Which has a larger context window, Aquila Chat 2 70B Expressive or Codex 1?

Codex 1 supports 192k tokens, while Aquila Chat 2 70B Expressive supports 2k tokens. That gap matters most for long documents, large codebases, retrieval-heavy agents, and conversations where earlier context must remain visible.

Is Aquila Chat 2 70B Expressive or Codex 1 open source?

Aquila Chat 2 70B Expressive is listed under Proprietary. Codex 1 is listed under Proprietary. License labels affect whether you can self-host, redistribute weights, or rely only on hosted APIs, so confirm the upstream license before deployment.

Which is better for reasoning mode, Aquila Chat 2 70B Expressive or Codex 1?

Codex 1 has the clearer documented reasoning mode signal in this comparison. If reasoning mode is mission-critical, validate it against the provider endpoint because model-level support and API-level exposure can differ.

Which is better for code execution, Aquila Chat 2 70B Expressive or Codex 1?

Codex 1 has the clearer documented code execution signal in this comparison. If code execution is mission-critical, validate it against the provider endpoint because model-level support and API-level exposure can differ.

When should I pick Aquila Chat 2 70B Expressive over Codex 1?
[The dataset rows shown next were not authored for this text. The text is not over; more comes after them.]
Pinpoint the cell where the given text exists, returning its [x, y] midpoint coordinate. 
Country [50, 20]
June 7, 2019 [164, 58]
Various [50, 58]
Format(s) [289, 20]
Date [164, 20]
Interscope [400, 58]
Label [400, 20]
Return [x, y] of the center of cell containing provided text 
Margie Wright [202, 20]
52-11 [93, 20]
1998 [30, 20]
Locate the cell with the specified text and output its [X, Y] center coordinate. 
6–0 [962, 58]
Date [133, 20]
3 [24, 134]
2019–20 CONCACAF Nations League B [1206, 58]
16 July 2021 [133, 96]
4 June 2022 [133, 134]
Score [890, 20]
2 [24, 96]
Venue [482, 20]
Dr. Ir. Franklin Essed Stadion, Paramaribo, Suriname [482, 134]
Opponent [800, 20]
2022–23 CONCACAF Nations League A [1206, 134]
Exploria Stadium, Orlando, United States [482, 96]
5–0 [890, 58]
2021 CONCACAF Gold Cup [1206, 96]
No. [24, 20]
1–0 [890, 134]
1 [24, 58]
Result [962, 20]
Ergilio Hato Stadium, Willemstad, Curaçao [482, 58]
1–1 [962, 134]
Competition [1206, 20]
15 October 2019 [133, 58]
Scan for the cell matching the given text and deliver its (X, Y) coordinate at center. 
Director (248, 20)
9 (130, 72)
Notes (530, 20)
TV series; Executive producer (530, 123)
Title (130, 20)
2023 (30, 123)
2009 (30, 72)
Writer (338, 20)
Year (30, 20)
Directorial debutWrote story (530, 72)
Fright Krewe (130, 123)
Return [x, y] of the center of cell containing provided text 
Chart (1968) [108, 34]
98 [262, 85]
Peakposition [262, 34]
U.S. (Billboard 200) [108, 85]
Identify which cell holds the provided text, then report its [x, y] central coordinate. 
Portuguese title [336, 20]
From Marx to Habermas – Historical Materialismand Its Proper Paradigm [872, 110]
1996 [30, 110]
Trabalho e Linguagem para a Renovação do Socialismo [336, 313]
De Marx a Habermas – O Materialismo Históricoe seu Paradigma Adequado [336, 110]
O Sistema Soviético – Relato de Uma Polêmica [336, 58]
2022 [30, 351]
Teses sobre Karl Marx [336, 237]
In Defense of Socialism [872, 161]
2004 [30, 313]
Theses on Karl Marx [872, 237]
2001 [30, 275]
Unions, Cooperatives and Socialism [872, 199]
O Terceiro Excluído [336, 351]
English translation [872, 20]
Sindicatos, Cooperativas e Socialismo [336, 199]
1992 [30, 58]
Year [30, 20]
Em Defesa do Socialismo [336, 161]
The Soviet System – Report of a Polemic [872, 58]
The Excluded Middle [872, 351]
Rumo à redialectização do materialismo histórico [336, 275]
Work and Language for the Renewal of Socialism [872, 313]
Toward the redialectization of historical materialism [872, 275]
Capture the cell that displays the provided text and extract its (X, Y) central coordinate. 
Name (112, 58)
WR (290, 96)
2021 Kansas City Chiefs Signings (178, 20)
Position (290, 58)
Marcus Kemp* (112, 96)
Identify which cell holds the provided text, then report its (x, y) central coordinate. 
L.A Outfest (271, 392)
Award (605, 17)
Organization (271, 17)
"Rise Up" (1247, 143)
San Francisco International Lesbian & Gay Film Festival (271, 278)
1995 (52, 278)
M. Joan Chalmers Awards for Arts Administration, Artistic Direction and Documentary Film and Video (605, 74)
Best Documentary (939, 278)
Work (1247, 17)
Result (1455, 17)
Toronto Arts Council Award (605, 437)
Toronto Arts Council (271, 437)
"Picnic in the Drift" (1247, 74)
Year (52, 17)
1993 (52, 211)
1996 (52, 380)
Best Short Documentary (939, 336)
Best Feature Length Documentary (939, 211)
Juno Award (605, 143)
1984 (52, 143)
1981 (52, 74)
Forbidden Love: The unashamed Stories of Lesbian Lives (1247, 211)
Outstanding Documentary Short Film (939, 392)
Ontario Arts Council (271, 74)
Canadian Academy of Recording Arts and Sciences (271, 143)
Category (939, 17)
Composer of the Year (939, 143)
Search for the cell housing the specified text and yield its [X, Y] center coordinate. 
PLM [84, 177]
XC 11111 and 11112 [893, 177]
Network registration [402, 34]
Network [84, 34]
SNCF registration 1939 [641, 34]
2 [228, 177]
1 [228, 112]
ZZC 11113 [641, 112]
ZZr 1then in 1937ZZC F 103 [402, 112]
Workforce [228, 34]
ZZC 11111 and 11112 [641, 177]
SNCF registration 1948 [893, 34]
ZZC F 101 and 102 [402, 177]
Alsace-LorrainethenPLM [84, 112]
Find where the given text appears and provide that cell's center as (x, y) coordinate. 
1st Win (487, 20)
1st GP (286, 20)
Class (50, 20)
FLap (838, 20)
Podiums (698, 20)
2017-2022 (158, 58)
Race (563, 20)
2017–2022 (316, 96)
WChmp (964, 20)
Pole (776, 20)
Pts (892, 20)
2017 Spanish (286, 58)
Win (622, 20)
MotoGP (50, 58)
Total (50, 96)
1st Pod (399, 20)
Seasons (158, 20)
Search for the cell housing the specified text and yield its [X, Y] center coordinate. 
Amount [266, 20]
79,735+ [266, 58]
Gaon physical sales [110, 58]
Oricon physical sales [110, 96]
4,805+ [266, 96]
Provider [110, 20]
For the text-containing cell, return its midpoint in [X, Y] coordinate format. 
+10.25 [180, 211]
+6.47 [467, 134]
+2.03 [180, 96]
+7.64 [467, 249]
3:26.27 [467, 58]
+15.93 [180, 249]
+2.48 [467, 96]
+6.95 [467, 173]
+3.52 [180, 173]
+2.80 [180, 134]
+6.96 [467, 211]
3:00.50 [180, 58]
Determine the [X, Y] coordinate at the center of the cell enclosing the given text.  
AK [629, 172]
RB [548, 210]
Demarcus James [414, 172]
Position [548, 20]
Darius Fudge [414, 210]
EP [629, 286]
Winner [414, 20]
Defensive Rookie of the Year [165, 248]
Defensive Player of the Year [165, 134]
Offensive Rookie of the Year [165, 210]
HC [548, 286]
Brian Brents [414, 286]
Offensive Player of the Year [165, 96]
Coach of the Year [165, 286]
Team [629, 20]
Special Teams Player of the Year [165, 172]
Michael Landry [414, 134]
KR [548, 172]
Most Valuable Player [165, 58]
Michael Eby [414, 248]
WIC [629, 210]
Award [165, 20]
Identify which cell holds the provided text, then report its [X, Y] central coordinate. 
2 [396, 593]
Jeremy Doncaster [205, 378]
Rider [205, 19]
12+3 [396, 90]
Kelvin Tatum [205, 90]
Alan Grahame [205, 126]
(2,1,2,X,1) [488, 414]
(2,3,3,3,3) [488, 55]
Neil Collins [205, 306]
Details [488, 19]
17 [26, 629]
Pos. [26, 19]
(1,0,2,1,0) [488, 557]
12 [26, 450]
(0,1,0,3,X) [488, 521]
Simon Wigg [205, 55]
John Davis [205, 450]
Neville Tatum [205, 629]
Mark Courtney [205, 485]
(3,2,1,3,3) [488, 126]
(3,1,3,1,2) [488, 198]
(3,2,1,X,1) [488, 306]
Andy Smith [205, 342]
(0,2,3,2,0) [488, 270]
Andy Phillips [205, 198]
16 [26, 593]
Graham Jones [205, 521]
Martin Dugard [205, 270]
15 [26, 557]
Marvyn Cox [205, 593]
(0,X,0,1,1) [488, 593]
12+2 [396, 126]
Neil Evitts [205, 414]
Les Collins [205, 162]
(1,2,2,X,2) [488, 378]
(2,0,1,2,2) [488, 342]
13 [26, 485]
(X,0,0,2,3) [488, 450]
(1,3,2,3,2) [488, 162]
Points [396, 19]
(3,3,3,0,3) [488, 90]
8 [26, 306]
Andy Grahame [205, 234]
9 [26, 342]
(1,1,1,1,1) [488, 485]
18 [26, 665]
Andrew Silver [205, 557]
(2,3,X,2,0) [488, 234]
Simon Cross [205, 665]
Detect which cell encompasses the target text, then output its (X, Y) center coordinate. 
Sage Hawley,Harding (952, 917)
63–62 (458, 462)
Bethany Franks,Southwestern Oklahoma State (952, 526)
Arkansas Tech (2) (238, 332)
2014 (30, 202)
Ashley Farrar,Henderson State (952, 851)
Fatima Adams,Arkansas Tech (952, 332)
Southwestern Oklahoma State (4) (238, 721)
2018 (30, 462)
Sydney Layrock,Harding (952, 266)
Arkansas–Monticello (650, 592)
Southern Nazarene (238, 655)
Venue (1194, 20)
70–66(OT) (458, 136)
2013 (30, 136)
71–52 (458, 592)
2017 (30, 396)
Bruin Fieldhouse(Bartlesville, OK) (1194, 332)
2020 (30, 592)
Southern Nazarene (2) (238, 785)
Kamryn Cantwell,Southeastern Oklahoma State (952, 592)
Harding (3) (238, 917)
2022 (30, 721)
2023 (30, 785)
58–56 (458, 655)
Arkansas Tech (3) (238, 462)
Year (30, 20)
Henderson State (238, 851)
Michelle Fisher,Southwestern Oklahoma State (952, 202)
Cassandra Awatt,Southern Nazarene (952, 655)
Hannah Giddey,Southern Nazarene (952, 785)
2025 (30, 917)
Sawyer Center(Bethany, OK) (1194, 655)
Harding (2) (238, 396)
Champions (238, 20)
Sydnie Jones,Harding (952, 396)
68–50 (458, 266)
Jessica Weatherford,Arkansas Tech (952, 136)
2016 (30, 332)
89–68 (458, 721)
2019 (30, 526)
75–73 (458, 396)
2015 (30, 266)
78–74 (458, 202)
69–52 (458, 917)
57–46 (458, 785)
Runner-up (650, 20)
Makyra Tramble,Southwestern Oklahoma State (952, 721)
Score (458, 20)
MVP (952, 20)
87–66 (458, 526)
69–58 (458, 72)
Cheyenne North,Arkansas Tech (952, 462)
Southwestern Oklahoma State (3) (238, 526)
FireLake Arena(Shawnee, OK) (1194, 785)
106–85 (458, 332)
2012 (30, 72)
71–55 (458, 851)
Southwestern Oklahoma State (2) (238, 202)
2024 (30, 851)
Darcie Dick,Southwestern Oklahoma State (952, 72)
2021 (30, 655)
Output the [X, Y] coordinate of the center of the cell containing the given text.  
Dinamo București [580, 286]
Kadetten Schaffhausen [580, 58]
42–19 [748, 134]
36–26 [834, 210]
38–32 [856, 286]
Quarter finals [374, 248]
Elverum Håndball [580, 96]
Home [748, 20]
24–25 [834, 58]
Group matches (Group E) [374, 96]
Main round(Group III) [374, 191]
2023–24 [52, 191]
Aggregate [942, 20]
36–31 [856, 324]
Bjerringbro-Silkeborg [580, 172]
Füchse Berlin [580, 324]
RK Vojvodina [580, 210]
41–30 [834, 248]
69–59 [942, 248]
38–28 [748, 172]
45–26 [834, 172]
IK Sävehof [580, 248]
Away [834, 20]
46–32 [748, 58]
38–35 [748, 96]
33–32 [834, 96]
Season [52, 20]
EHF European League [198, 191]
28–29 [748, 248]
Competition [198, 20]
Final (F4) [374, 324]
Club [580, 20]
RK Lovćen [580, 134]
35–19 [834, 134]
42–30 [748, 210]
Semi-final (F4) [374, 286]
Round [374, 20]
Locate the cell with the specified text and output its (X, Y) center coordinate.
Treat this as a product-type comparison: Aquila Chat 2 70B Expressive is standalone API model, while Codex 1 is coding-specialized model. Choose based on workflow fit before reading any benchmark or price row as decisive. If your workload also depends on provider fit, start with Aquila Chat 2 70B Expressive; if it depends on coding workflow support, run the same evaluation with Codex 1.

Continue comparing

Last reviewed: 2026-05-19. Data sourced from public model cards and provider documentation.